### WORK REQUIRED
Transcribe the entries below word for word, from the line containing "is (1363, 669)." through the line containing "search-query: 狗 is", including both of those lines.

### RECORDS SUPPLIED

■ ■ ■ ■ ■

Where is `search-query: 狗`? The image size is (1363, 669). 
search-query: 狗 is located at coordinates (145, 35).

■ ■ ■ ■ ■

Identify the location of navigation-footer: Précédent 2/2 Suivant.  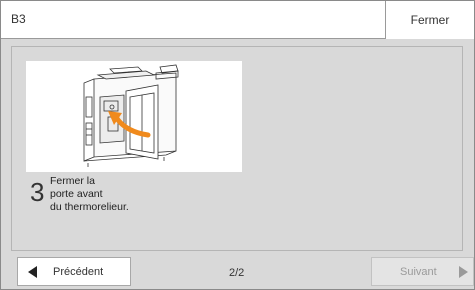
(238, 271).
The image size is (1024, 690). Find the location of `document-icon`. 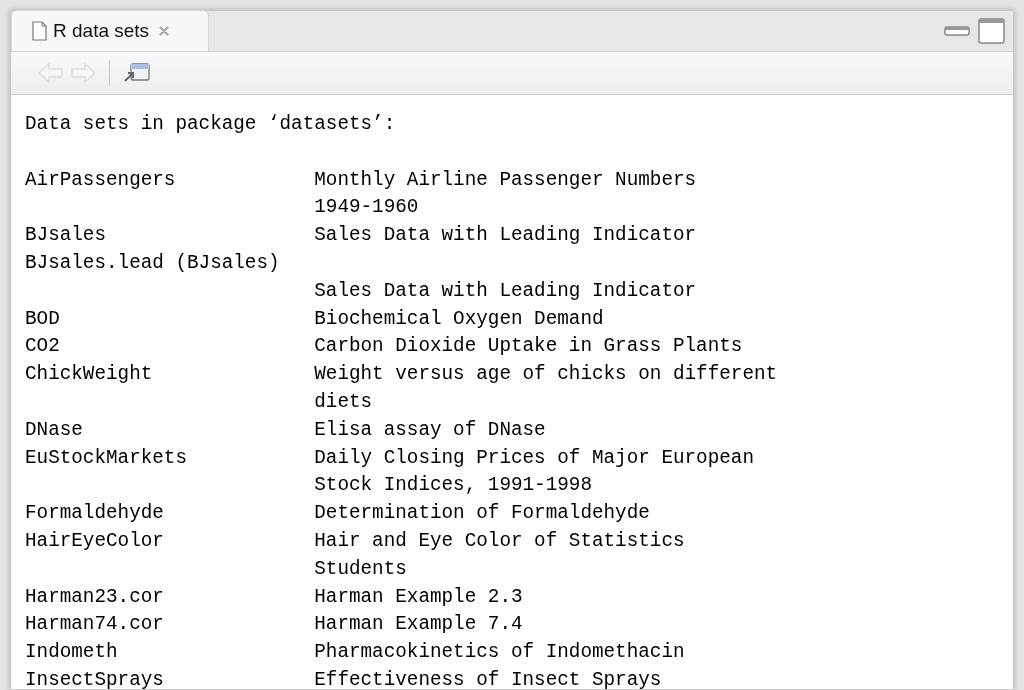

■ ■ ■ ■ ■

### REPLY TO THE TASK
Where is `search-query: 狗`? The image size is (1363, 669). 
search-query: 狗 is located at coordinates (145, 35).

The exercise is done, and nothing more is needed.